[[ SUPPLIED RECORDS, beginning ]]

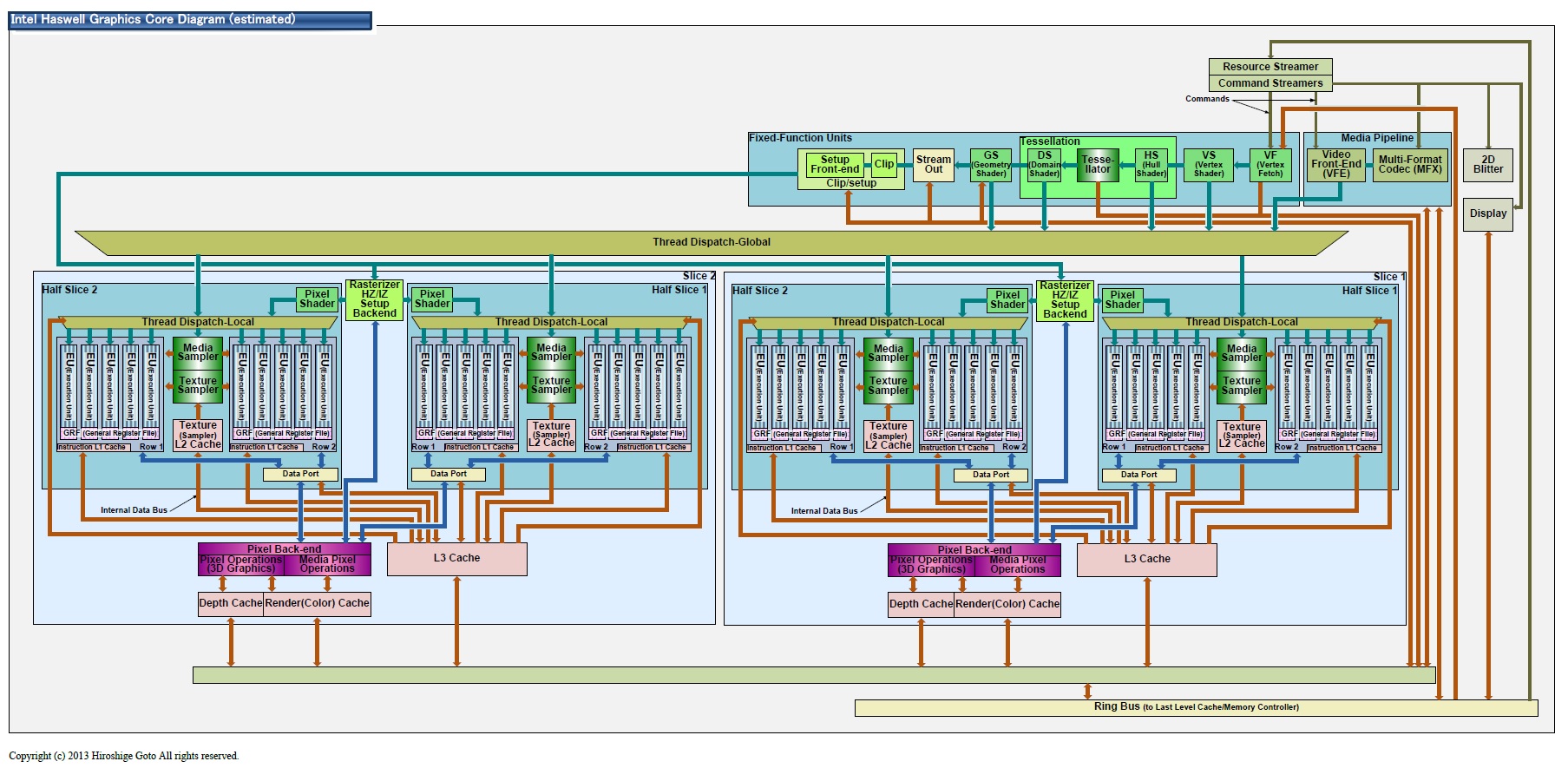
Task: Click the VF (Vertex Fetch) unit
Action: point(1269,165)
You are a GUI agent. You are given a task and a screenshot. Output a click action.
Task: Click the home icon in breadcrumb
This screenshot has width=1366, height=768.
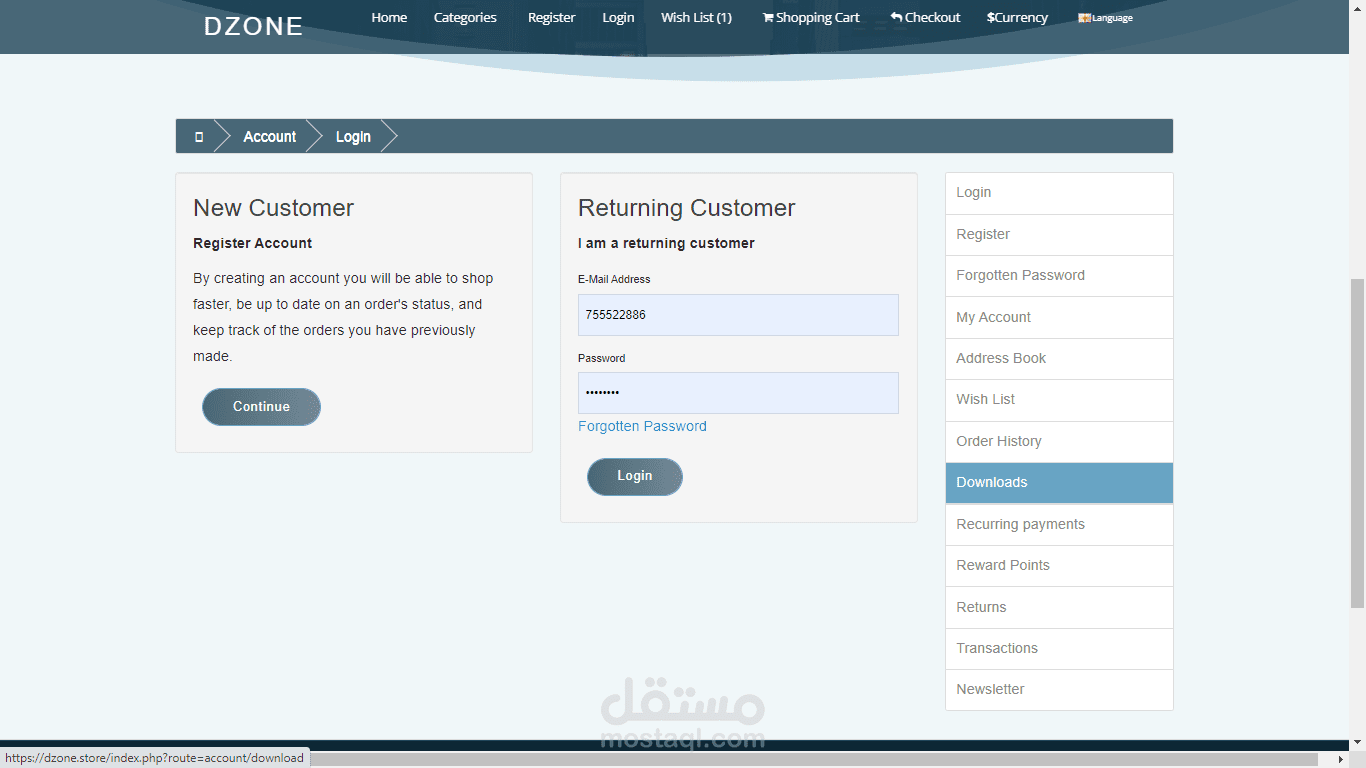click(x=199, y=137)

[[ SUPPLIED RECORDS, end ]]

Pictures stay out; reproduce exactly the lines from the one containing "You are a GUI" through the last line of the listing, both included.

You are a GUI agent. You are given a task and a screenshot. Output a click action.
Task: Click the home icon in breadcrumb
This screenshot has width=1366, height=768.
click(x=199, y=137)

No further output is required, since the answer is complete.